TEKST ŹRÓDŁOWY:
((

Wszystko o meczu Argentyna - Nigeria ?
- Idę o zakład, że po mundialu w RPA będę sobie włączał klipy z akcjami... Kalu Uche. Kilka lat temu zachwycał w Pucharze UEFA z Wisłą Kraków, a ostatnio ma coraz lepszą pozycję w reprezentacji Nigerii. Lubiany w Polsce Uche to jeszcze jeden powód, by trzymać za "Super Eagles".- pisał jeszcze przed mundialem Łukasz Cegliński , który kibicuje reprezentacji Nigerii. W sobotę Uche był bliski strzelenia gola w 83. minucie, by doprowadzić do remisu, ale po podaniu Ayegbeniego uderzył nad poprzeczką.
Drzwi do wielkiej piłki Uche otworzyła dobra gra w barwach Wisły Kraków w Pucharze UEFA. Nigeryjczyk trafił do polskiej ekstraklasy w 2001 roku po niezbyt udanej przygodzie z rezerwami Espanyolu Barcelona. W Krakowie jego kariera nabrała rozpędu. W 54 meczach strzelił 10 goli, a jego znakiem firmowym były akrobatyczne ewolucje po zdobytych bramkach.

))

ZADANIA:
- a) Zredaguj fragment tekstu o Kalu Uche, który rozpoczyna się od słów zawierających „- Idę o zakład, że” i kończy na „po zdobytych bramkach.”, zastępując w nim „akrobatyczne ewolucje” wyrażeniem „efektowne salta”.
- b) Streść tekst o Kalu Uche w dwóch zdaniach.
- c) Ile goli zdobył Kalu Uche w 54 meczach w Krakowie według tekstu o tym piłkarzu?
Rekordy nie mają żadnego związku z tekstem źródłowym.

REKORDY:
((

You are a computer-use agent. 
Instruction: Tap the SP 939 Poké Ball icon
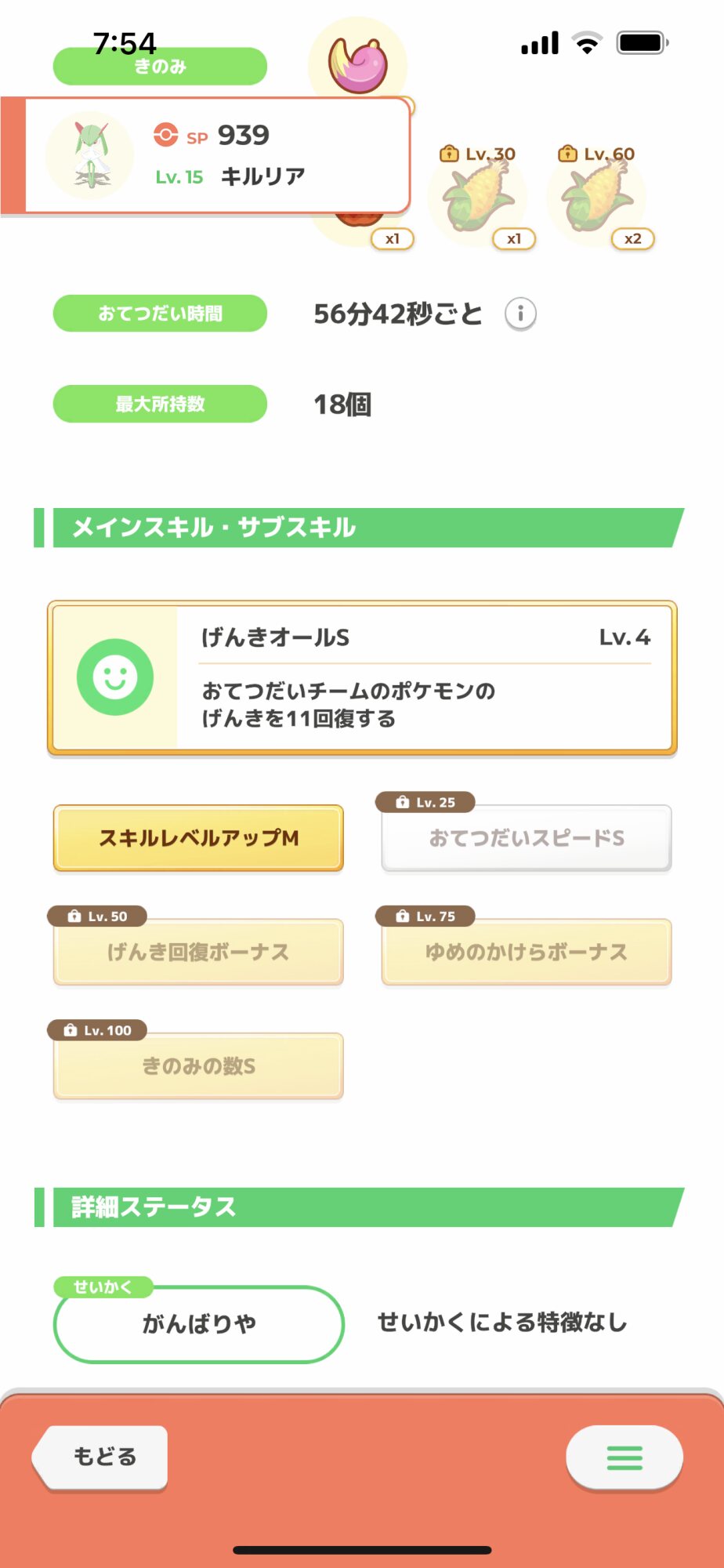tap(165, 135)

))
((

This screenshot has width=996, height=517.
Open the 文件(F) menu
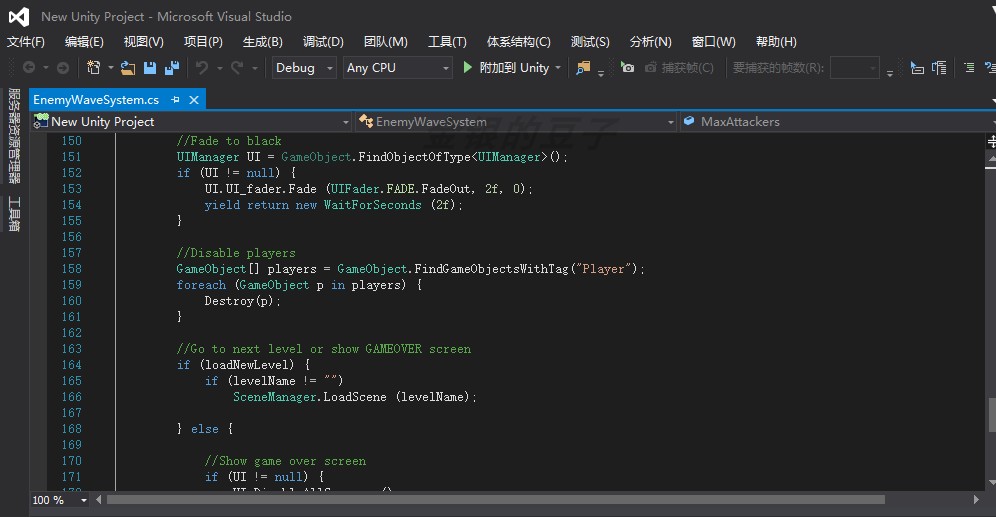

))

ODPOWIEDZI:
- a)
- Idę o zakład, że po mundialu w RPA będę sobie włączał klipy z akcjami... Kalu Uche. Kilka lat temu zachwycał w Pucharze UEFA z Wisłą Kraków, a ostatnio ma coraz lepszą pozycję w reprezentacji Nigerii. Lubiany w Polsce Uche to jeszcze jeden powód, by trzymać za "Super Eagles".- pisał jeszcze przed mundialem Łukasz Cegliński , który kibicuje reprezentacji Nigerii. W sobotę Uche był bliski strzelenia gola w 83. minucie, by doprowadzić do remisu, ale po podaniu Ayegbeniego uderzył nad poprzeczką.
Drzwi do wielkiej piłki Uche otworzyła dobra gra w barwach Wisły Kraków w Pucharze UEFA. Nigeryjczyk trafił do polskiej ekstraklasy w 2001 roku po niezbyt udanej przygodzie z rezerwami Espanyolu Barcelona. W Krakowie jego kariera nabrała rozpędu. W 54 meczach strzelił 10 goli, a jego znakiem firmowym były efektowne salta po zdobytych bramkach.

- b) Kalu Uche, którego pozycja w reprezentacji Nigerii jest coraz lepsza, w sobotę był bliski wyrównującego gola w 83. minucie, lecz po podaniu Ayegbeniego uderzył nad poprzeczką. Do polskiej ekstraklasy trafił w 2001 roku po niezbyt udanej przygodzie z rezerwami Espanyolu Barcelona, a w Wiśle Kraków, gdzie jego kariera nabrała rozpędu, strzelił 10 goli w 54 meczach.

- c) 10 goli.